Subject | Target group |
Laws & Regulations (privacy, data protection, export) | Systems management, users |
Secure Software development | User, user coordinator, contractor |
System hardening | System admin, network engineering |
System operations | System admin, network engineering |
Monitoring and logging | System admin, network engineering, response teams |
Forensics | Response teams |
Incident respons and analysis | Response teams |
Contigency planning and disaster recovery | Management, governance, admin, user coordinator, response team |
Organisation, roles, responsibilities (generic introduction) | All |
AAI proces and procedures, FIM, SSO | System admin, user coordinator |
Systems design | Architect, network engineer |
General use and awareness | Users, user coordinator, all |
Developing and maintaining policies and procedures | Management, governance |
Applying policies and procedures | Architect, system admin, user coodinator |
System acquisition | Acquistion |
Decommissioning (data leakage prevention) | Admins, governance, user coordinator |
Risk management |
Laws & Regulations (privacy, data protection, export)
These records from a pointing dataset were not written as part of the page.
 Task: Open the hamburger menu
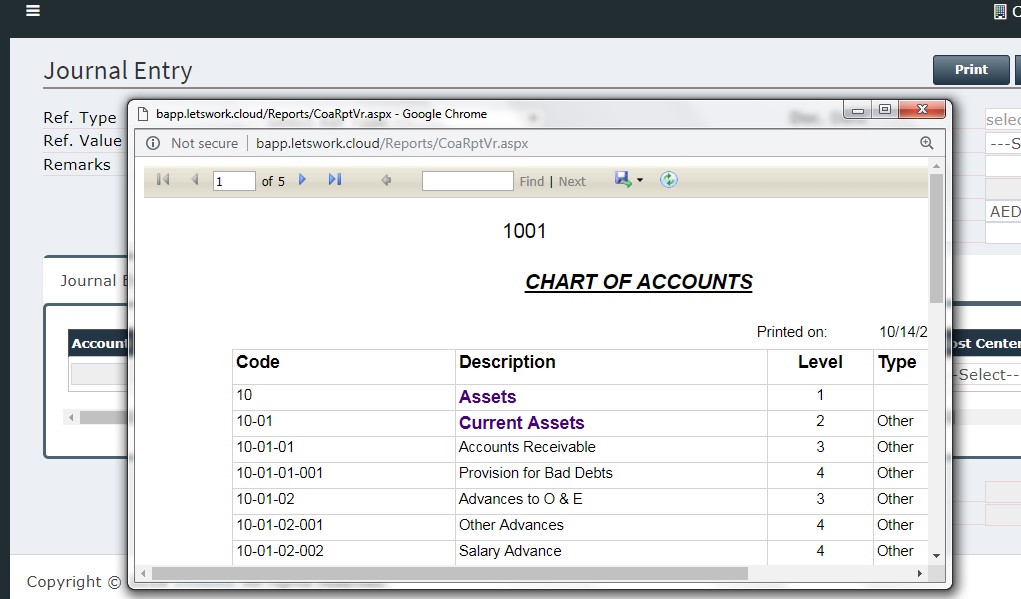(x=33, y=11)

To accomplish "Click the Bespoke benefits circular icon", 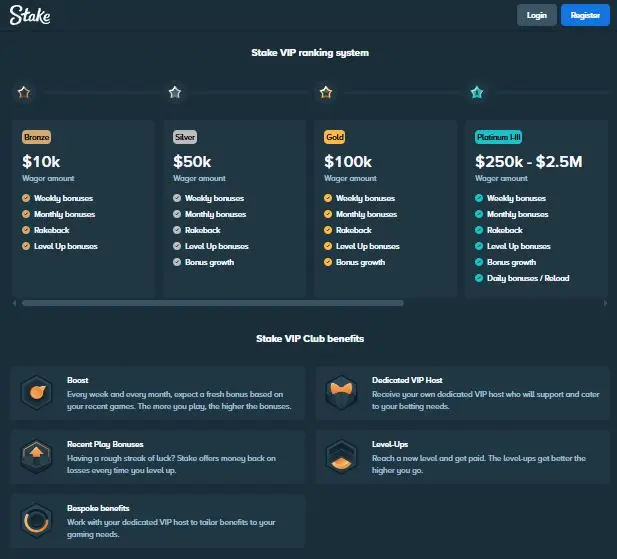I will (x=37, y=520).
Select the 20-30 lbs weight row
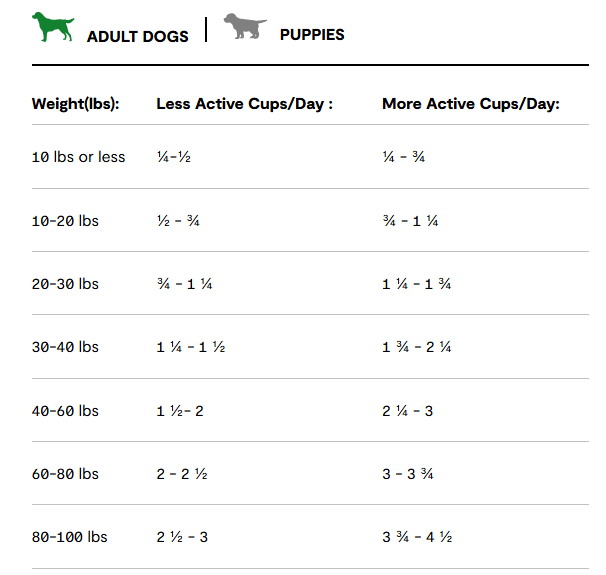 point(65,284)
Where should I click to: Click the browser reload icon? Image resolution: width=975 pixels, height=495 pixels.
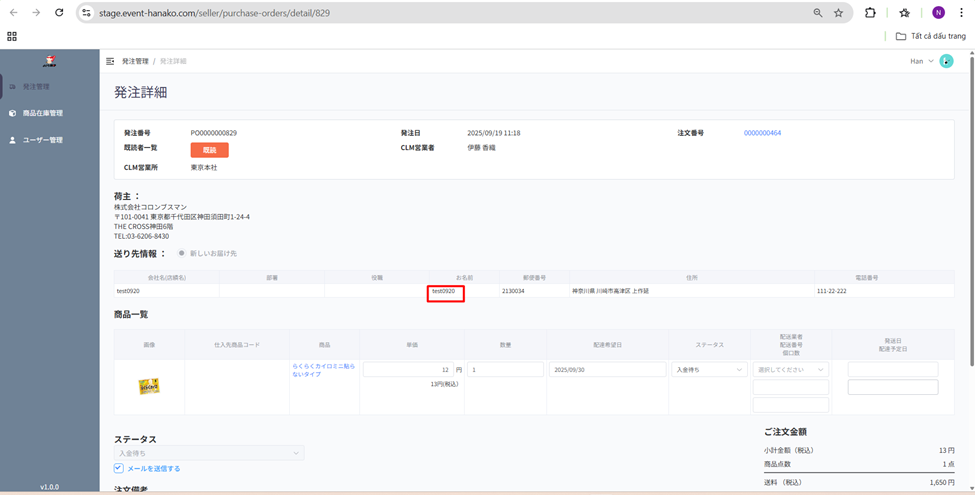point(59,13)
Secure Software development
Training withing this group should focus on all the aspects related to software programming from the security point of view. It should include integrating security practices into the software development lifecycle and verifying the security of internally developed applications before they are deployed. This will help to mitigate risk from internal and external sources. Security practices which should be included are: design, construction, testing, release, and response.
One of the important steps in secure development is integrating testing tools and services into the software development lifecycle. The training could describe or train on tools allowing developers to model an application, scan the code, check the quality and ensure that it meets regulations. Furthermore, automated secure development testing tools that find and fix security issues could be elaborated.
Additionally secure development trainings could be offered certifying experience in secure development.
See e.g.: http://www.sans.org/curricula/secure-software-development
System hardening
Any system providing ressources to the outside world is on risk to be hacked. Often simple security tools are installed and used by default like local firewalls, virus scanner etc., but even with these security measures in place, computers are often still vulnerable to outside access. System hardening, also called Operating System hardening, helps minimize these security vulnerabilities.
The trainings offered should provide detailed trainning on those tasks eliminating as many security risks as possible. The trainings should include e.g. technics to check for non-essential software programs which can be removed from the system, since they could provide "back-door" access to the system. Guest accounts should be closed, alternate boot devices disabled, only secure passwords allowed, no remote root access, monitoring of unauthorized access attempts, etc.